In addition to the protections against retaliation that are included in all of the laws enforced by EEOC, the Americans with Disabilities Act (ADA) also protects individuals from coercion, intimidation, threat, harassment, or interference in their exercise of their own rights or their encouragement of someone else's exercise of rights granted by the ADA.

There are three main terms that are used to describe retaliation. Retaliation occurs when an employer, employment agency, or labor organization takes an adverse action against a covered individual because he or she engaged in a protected activity. For a definition of these terms and examples of actions considered to be retaliatory, see http://www.eeoc.gov/types/retaliation.html. Source: U.S. Equal Opportunity Employment Commission.

Last modified: 07/19/2021

I'm having difficulty with a co-worker. I'm not sure I want to or should file a complaint. Is there someone I can talk to privately before initiating a formal process? expanding section

There are specific procedures in place for reporting certain types of behavior, such as: sexual harassment, discrimination of a protected class, hate crimes, workplace violence, or violation of personnel rules. Click HERE to learn about those procedures and definitions.

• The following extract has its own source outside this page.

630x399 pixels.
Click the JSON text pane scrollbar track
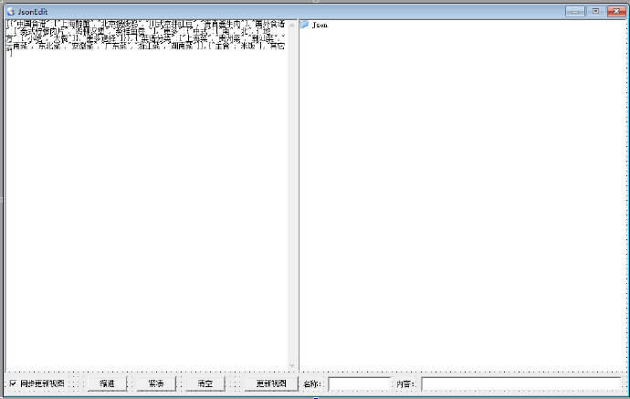292,201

If your co-worker's behavior does not fall into one of these categories, and depending upon your classification, you may take your concern to a variety of individuals. Whenever possible, you are encouraged to begin with your first-line supervisor, or their higher authority if the co-worker in question is your first-line supervisor. If that is not possible, a private conversation may be had with Human Resources, Equity & Affirmative Action, or an ombudsperson or other representative from the relevant governance group

Last modified: 07/19/2021

What should I do if I receive abusive or offensive email messages from a student or employee? expanding section

The right to be free of abusive, offensive, or patently unwanted material, along with other policies governing the use of university technology is covered under the university's policy regarding Responsible Use of Computing Services. Although appropriate and thoughtful feedback is encouraged and welcomed by all staff, employees are reminded to retain their professionalism at all times in their interactions with each other and with the public. In this case, the recipient should inform the sender that s/he found the language used to be offensive, inappropriate and unprofessional.

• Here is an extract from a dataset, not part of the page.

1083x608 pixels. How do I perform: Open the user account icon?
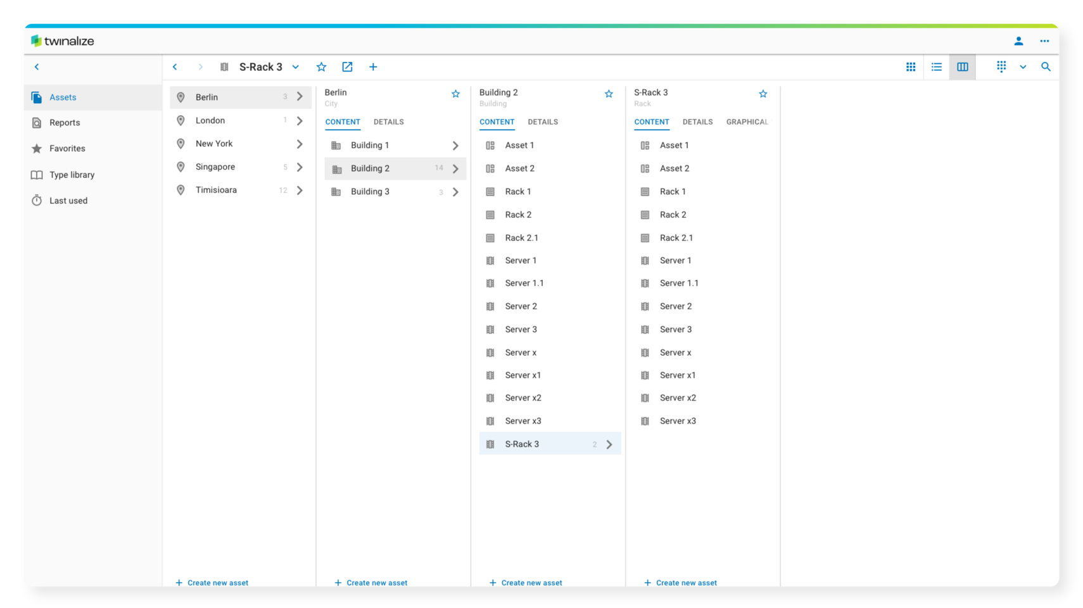click(1018, 41)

Issues concerning these policies, or allegations of harassment or other irresponsible use of information technology resources, should be brought to the attention of Equity & Affirmative Action or CIO James Jorstad (jjorstad@uwlax.edu)

Last modified: 07/19/2021

What should I do if a professor or staff member is engaging in conversation of a sexually suggestive or explicit nature? expanding section

All employees should be respectful and professional when speaking to colleagues, co-workers, students or the public. Even if offense is not intended, words or actions that have a sexual connotation can be disruptive to the educational or work environments and can cause others to feel unsafe. All staff should familiarize themselves with the definition of sexual harassment and our policies.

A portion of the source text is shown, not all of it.